Don Cheadle: Home. It's where we celebrate our triumphs, make our memories and confront our challenges. And these days there are plenty of those. An historic pandemic, wildfires, floods and hurricanes all threaten our basic safety. These challenges hit even harder in communities that have been cut out of equal opportunities.
In the US, unfair and racist housing policies, called redlining, have for decades forced Black, brown, Indigenous and poor white families into areas rife with toxic chemicals that make people sick. They are surrounded by concrete that traps heat. Extreme temperatures demand more cooling, more money, more energy, more carbon. Our problems are interconnected. Imagine all we can do when we realize the solutions are too.
At the Solutions Project, we've seen that some of the people most impacted by COVID-19, least likely to have a steady place to call home and most affected by the damage to our climate are already working on effective and scalable solutions. Take Buffalo and Miami, where affordable housing has become a community solution to the climate crisis.
Rahwa Ghirmatzion: Buffalo, New York, is the third poorest city in the United States and sixth most segregated, but our people power is strong. Over the last 15 years, my organization, PUSH Buffalo, has been working with residents to build green affordable housing, deploy renewable energy and to grow the resilience and power in our communities.
When we saw heating bills soar over the last decade, we organized to pass state policy, help small businesses and to put our people to work weatherizing homes. We responded with eco-landscaping and green infrastructure. When record rainfalls flooded our neighborhoods, we replaced the concrete that overwhelmed and made heat waves unbearable.
Let us visit School 77, an 80,000-square-foot public school building that was closed and abandoned for nearly a decade. But PUSH Buffalo and the community transformed it into solar-powered, affordable senior apartments and a community center. This is what the community wanted. When private developers were eyeing that school building for high-end loft apartments, 800 residents mobilized and came up with the plan. We became New York State's first community solar project and during the coronavirus pandemic, a volunteer-run Mutual Aid Hub.
Zelalem Adefris: At Catalyst Miami and the Miami Climate Alliance, we work with dozens of other organizations to enact policies that provide safe housing and protect the climate. Here in Miami, we've seen a 400-percent increase in tidal flooding between 2006 and 2016 and have seen 49 additional 90-degree days per year since 1970. We fought for the Miami Forever Bond to fund 400 million dollars for affordable housing and climate solutions. Yet every day, we continue to see luxury high-rise condos being built in our neighborhoods, adding more concrete and heat on the ground. Some of our members are taking matters into their own hands, literally.
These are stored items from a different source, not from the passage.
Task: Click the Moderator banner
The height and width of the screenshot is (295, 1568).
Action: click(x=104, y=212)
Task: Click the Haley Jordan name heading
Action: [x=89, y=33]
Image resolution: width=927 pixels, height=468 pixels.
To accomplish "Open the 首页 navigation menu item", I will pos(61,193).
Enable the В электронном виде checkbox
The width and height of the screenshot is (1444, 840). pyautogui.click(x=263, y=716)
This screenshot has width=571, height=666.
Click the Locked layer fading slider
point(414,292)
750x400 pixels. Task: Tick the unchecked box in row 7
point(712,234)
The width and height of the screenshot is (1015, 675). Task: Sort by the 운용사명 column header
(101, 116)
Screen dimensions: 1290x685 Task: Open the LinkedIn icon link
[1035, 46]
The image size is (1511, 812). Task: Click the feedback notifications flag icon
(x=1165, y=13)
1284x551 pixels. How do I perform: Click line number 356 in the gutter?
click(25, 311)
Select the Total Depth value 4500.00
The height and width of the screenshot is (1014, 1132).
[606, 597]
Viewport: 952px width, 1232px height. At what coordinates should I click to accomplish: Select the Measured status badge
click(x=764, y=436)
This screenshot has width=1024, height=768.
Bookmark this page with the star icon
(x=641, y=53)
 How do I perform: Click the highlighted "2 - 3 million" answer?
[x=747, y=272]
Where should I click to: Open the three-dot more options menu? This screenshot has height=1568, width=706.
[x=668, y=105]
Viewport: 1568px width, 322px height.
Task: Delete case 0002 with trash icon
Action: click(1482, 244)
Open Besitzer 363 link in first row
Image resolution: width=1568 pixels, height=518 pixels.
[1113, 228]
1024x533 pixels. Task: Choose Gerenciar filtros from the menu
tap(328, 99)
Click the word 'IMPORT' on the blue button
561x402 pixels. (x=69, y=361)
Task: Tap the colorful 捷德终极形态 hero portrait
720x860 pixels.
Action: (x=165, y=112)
Conscious Contractors is a Grassroots Collective that formed during Hurricane Irma to protect, rebuild and beautify our communities, all while increasing energy efficiency. They don't think that anyone should have to choose between paying a high AC bill and living in a hot and moldy house that will worsen respiratory illnesses such as asthma or coronavirus. They fix problems at the source.
Advocates across the country are holding their governments accountable to climate solutions that keep their communities in place. We need to push for more affordable housing, green infrastructure and flood protections because these are the solutions that solve many problems at once.
DC: Climate change is the epic challenge of our lives, but we're confident we can solve it. Community leaders like Rahwa and Zelalem are already doing it. We can create the future we want, but getting there is going to take everyone contributing around the world, wherever we call home.